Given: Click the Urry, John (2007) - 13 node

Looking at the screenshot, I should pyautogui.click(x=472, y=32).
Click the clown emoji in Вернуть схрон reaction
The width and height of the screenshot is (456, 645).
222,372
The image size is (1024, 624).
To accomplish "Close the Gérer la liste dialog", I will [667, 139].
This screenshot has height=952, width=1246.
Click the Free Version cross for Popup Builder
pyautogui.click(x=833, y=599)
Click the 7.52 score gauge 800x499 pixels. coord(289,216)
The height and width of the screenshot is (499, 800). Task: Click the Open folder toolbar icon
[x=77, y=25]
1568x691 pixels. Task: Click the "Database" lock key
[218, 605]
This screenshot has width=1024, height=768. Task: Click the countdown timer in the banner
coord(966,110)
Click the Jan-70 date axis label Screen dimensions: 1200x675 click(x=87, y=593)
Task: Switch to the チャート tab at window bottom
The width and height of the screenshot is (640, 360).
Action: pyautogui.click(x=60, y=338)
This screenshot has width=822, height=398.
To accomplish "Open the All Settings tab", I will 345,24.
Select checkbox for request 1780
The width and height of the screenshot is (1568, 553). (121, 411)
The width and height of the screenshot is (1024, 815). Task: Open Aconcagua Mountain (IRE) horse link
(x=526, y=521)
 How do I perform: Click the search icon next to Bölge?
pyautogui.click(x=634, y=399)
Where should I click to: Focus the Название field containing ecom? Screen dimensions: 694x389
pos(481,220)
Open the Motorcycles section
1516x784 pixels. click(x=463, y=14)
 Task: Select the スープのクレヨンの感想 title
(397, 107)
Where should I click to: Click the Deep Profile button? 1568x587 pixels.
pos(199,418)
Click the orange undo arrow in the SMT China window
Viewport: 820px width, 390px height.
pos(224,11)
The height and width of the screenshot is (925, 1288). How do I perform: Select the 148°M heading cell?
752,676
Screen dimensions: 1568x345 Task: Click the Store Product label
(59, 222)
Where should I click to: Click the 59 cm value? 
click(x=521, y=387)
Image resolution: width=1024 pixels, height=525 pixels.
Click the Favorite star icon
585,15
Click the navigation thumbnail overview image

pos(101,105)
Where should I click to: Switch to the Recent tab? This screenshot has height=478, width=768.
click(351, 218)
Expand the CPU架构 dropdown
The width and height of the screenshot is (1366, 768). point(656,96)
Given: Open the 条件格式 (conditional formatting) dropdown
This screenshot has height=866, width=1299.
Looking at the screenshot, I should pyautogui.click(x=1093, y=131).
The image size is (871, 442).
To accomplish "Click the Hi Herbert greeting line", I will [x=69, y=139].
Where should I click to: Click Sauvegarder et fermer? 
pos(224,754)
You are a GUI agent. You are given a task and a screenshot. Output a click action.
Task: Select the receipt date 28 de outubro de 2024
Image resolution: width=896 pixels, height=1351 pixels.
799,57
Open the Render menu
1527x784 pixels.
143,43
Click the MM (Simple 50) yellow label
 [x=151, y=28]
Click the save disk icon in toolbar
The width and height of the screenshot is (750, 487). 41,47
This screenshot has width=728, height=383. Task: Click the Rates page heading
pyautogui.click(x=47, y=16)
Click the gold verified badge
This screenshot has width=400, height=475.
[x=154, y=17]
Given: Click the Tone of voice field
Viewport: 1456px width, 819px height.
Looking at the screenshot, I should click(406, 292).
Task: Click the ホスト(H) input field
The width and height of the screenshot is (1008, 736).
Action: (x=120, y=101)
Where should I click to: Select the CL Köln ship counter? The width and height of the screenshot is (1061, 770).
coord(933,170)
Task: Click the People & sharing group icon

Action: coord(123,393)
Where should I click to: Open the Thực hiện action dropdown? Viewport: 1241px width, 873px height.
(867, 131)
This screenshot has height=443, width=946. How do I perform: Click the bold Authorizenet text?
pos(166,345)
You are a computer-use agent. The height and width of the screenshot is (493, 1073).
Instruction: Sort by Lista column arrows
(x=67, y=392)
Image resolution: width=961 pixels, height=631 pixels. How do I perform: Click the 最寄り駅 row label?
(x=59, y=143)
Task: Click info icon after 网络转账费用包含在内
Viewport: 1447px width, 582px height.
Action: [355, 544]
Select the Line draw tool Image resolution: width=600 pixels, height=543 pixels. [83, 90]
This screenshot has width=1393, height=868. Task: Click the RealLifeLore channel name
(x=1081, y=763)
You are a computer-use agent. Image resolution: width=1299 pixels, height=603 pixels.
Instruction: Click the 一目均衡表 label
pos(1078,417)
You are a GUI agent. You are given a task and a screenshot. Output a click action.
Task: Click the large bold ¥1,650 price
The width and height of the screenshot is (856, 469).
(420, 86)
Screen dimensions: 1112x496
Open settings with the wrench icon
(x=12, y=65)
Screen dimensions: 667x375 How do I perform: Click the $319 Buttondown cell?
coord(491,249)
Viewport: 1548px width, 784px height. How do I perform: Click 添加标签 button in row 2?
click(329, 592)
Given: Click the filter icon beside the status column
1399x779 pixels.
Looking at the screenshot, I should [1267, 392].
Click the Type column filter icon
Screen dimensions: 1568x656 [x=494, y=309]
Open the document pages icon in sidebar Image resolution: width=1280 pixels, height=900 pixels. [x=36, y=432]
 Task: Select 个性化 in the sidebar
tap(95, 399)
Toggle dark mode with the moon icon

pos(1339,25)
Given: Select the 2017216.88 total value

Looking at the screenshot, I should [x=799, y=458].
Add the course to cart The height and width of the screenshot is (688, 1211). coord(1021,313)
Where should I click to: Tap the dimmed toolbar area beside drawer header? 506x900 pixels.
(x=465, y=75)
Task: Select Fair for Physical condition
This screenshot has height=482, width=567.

════════════════════

*Problem details:* Return each entry without altering a single word.

*Solved problem:*
Given: Click the Urry, John (2007) - 13 node

Looking at the screenshot, I should pyautogui.click(x=472, y=32).
Click the clown emoji in Вернуть схрон reaction
The width and height of the screenshot is (456, 645).
222,372
The image size is (1024, 624).
To accomplish "Close the Gérer la liste dialog", I will [667, 139].
This screenshot has height=952, width=1246.
Click the Free Version cross for Popup Builder
pyautogui.click(x=833, y=599)
Click the 7.52 score gauge 800x499 pixels. coord(289,216)
The height and width of the screenshot is (499, 800). Task: Click the Open folder toolbar icon
[x=77, y=25]
1568x691 pixels. Task: Click the "Database" lock key
[218, 605]
This screenshot has width=1024, height=768. Task: Click the countdown timer in the banner
coord(966,110)
Click the Jan-70 date axis label Screen dimensions: 1200x675 click(x=87, y=593)
Task: Switch to the チャート tab at window bottom
The width and height of the screenshot is (640, 360).
Action: pyautogui.click(x=60, y=338)
This screenshot has width=822, height=398.
To accomplish "Open the All Settings tab", I will 345,24.
Select checkbox for request 1780
The width and height of the screenshot is (1568, 553). (121, 411)
The width and height of the screenshot is (1024, 815). Task: Open Aconcagua Mountain (IRE) horse link
(x=526, y=521)
 How do I perform: Click the search icon next to Bölge?
pyautogui.click(x=634, y=399)
Where should I click to: Focus the Название field containing ecom? Screen dimensions: 694x389
pos(481,220)
Open the Motorcycles section
1516x784 pixels. click(x=463, y=14)
 Task: Select the スープのクレヨンの感想 title
(397, 107)
Where should I click to: Click the Deep Profile button? 1568x587 pixels.
pos(199,418)
Click the orange undo arrow in the SMT China window
Viewport: 820px width, 390px height.
pos(224,11)
The height and width of the screenshot is (925, 1288). How do I perform: Select the 148°M heading cell?
752,676
Screen dimensions: 1568x345 Task: Click the Store Product label
(59, 222)
Where should I click to: Click the 59 cm value? 
click(x=521, y=387)
Image resolution: width=1024 pixels, height=525 pixels.
Click the Favorite star icon
585,15
Click the navigation thumbnail overview image

pos(101,105)
Where should I click to: Switch to the Recent tab? This screenshot has height=478, width=768.
click(351, 218)
Expand the CPU架构 dropdown
The width and height of the screenshot is (1366, 768). point(656,96)
Given: Open the 条件格式 (conditional formatting) dropdown
This screenshot has height=866, width=1299.
Looking at the screenshot, I should pyautogui.click(x=1093, y=131).
The image size is (871, 442).
To accomplish "Click the Hi Herbert greeting line", I will [x=69, y=139].
Where should I click to: Click Sauvegarder et fermer? 
pos(224,754)
You are a GUI agent. You are given a task and a screenshot. Output a click action.
Task: Select the receipt date 28 de outubro de 2024
Image resolution: width=896 pixels, height=1351 pixels.
799,57
Open the Render menu
1527x784 pixels.
143,43
Click the MM (Simple 50) yellow label
 [x=151, y=28]
Click the save disk icon in toolbar
The width and height of the screenshot is (750, 487). 41,47
This screenshot has width=728, height=383. Task: Click the Rates page heading
pyautogui.click(x=47, y=16)
Click the gold verified badge
This screenshot has width=400, height=475.
[x=154, y=17]
Given: Click the Tone of voice field
Viewport: 1456px width, 819px height.
Looking at the screenshot, I should click(406, 292).
Task: Click the ホスト(H) input field
The width and height of the screenshot is (1008, 736).
Action: (x=120, y=101)
Where should I click to: Select the CL Köln ship counter? The width and height of the screenshot is (1061, 770).
coord(933,170)
Task: Click the People & sharing group icon

Action: coord(123,393)
Where should I click to: Open the Thực hiện action dropdown? Viewport: 1241px width, 873px height.
(867, 131)
This screenshot has height=443, width=946. How do I perform: Click the bold Authorizenet text?
pos(166,345)
You are a computer-use agent. The height and width of the screenshot is (493, 1073).
Instruction: Sort by Lista column arrows
(x=67, y=392)
Image resolution: width=961 pixels, height=631 pixels. How do I perform: Click the 最寄り駅 row label?
(x=59, y=143)
Task: Click info icon after 网络转账费用包含在内
Viewport: 1447px width, 582px height.
Action: [355, 544]
Select the Line draw tool Image resolution: width=600 pixels, height=543 pixels. [83, 90]
This screenshot has width=1393, height=868. Task: Click the RealLifeLore channel name
(x=1081, y=763)
You are a computer-use agent. Image resolution: width=1299 pixels, height=603 pixels.
Instruction: Click the 一目均衡表 label
pos(1078,417)
You are a GUI agent. You are given a task and a screenshot. Output a click action.
Task: Click the large bold ¥1,650 price
The width and height of the screenshot is (856, 469).
(420, 86)
Screen dimensions: 1112x496
Open settings with the wrench icon
(x=12, y=65)
Screen dimensions: 667x375 How do I perform: Click the $319 Buttondown cell?
coord(491,249)
Viewport: 1548px width, 784px height. How do I perform: Click 添加标签 button in row 2?
click(329, 592)
Given: Click the filter icon beside the status column
1399x779 pixels.
Looking at the screenshot, I should [1267, 392].
Click the Type column filter icon
Screen dimensions: 1568x656 [x=494, y=309]
Open the document pages icon in sidebar Image resolution: width=1280 pixels, height=900 pixels. [x=36, y=432]
 Task: Select 个性化 in the sidebar
tap(95, 399)
Toggle dark mode with the moon icon

pos(1339,25)
Given: Select the 2017216.88 total value

Looking at the screenshot, I should [x=799, y=458].
Add the course to cart The height and width of the screenshot is (688, 1211). coord(1021,313)
Where should I click to: Tap the dimmed toolbar area beside drawer header? 506x900 pixels.
(x=465, y=75)
Task: Select Fair for Physical condition
This screenshot has height=482, width=567.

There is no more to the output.